# adding pictures



## gardener44 (Oct 28, 2016)

Can you tell me how to add pictures? I go on to the insert mage icon and it asks for the url? I'm not sure if this is the right way to put a picture on as usually it asks you to upload one I thought?
thanks for any help


----------



## LPC (Jan 22, 2017)

There are two ways to attach an image:

1. You can upload to a photo website first (e.g. Photobucket), get the link and then put the link into the box which appears when you click on "Insert image"
or
2. Click on "Go advanced" below the quick reply box. Then, when the advanced menu appears, you can click on the paper clip icon on the menu (attachments). You can then upload a photo, provided it conforms to the limits shown for file size. If your photo is too big, you may need to optimise it (reduce size) by using photo software.

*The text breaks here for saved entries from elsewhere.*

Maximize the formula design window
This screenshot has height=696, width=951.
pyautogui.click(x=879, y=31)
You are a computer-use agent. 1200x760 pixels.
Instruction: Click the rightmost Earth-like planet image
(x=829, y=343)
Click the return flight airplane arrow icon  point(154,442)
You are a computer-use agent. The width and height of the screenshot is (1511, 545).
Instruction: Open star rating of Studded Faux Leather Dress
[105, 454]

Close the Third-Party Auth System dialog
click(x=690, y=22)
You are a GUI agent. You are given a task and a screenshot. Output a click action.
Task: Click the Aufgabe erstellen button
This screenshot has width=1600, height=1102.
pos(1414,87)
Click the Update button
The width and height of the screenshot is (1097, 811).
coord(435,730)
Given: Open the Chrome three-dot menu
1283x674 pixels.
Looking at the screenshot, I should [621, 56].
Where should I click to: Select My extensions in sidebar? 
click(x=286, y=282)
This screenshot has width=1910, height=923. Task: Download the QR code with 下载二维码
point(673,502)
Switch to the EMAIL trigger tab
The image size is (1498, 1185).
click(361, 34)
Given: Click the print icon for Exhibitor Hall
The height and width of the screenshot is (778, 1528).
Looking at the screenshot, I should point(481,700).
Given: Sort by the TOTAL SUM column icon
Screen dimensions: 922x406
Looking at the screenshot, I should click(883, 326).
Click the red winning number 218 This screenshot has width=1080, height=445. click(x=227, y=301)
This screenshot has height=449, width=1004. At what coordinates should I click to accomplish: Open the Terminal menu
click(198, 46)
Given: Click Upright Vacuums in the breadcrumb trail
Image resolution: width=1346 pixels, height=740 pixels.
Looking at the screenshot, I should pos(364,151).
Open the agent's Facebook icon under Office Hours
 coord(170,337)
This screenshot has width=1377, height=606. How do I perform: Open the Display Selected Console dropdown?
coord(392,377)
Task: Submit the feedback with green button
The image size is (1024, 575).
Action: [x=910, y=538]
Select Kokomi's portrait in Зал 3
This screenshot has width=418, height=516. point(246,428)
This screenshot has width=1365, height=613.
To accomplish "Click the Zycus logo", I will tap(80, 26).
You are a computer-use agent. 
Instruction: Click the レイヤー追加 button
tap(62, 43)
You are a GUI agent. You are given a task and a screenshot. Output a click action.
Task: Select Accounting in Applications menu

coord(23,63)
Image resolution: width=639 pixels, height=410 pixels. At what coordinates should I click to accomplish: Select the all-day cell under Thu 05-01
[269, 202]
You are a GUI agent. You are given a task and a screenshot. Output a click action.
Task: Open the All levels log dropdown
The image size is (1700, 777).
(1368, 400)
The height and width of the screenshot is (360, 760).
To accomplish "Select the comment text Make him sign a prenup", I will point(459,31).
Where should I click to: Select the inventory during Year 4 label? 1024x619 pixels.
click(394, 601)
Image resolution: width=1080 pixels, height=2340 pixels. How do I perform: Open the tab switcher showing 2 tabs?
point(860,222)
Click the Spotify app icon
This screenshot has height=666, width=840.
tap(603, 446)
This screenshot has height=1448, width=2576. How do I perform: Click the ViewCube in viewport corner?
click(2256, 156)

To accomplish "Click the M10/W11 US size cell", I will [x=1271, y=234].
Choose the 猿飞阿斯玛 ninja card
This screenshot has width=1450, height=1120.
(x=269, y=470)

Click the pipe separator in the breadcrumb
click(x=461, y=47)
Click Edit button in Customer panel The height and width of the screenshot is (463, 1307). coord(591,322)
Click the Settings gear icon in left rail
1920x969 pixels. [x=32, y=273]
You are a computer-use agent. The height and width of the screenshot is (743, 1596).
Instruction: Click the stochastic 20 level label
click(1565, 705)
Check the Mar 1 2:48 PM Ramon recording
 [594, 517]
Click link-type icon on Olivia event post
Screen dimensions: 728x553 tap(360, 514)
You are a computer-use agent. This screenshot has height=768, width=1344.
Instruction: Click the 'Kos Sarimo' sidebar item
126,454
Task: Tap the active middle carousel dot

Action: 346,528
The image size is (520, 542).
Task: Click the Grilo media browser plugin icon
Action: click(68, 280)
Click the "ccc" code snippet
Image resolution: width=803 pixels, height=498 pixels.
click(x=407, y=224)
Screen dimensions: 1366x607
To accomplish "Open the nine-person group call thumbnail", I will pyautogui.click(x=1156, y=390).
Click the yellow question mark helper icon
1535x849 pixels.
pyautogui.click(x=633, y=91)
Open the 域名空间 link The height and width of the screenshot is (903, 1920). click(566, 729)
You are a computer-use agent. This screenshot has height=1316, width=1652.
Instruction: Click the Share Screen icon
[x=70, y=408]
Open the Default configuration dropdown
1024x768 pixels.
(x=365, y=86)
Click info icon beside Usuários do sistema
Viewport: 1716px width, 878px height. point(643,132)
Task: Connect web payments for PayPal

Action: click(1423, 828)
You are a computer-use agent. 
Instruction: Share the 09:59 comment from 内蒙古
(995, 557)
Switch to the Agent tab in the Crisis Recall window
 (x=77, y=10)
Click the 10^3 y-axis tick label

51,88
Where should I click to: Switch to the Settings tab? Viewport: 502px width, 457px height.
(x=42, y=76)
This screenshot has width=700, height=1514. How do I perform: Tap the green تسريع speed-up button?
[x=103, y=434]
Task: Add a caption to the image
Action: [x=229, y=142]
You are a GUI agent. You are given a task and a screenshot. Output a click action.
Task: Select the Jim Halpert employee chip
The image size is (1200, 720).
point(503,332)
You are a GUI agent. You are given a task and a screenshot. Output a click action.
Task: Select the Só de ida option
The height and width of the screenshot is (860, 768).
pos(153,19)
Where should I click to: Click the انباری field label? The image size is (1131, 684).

I hope that this helps you. I attach a thumbnail as an example, although the forum software has rotated the image by 90 degrees because it does not like portrait (longest side vertical) orientation.


----------



## gardener44 (Oct 28, 2016)

*Pictures of Chesters as a puppy*


----------



## gardener44 (Oct 28, 2016)

Thanks very much I've attached a couple of thumb nails so that's a start


----------



## gardener44 (Oct 28, 2016)

*Pictures of Chester as a puppy*

View attachment 122881


View attachment 122889


----------



## HenryPup27 (Sep 28, 2016)

Ahhh Chester looks just like Henry did when he was little! 




















Sent from my iPhone using Tapatalk


----------



## toulmin6 (Feb 16, 2019)

*Squirrel*

This is Squirrel now 16 weeks old


----------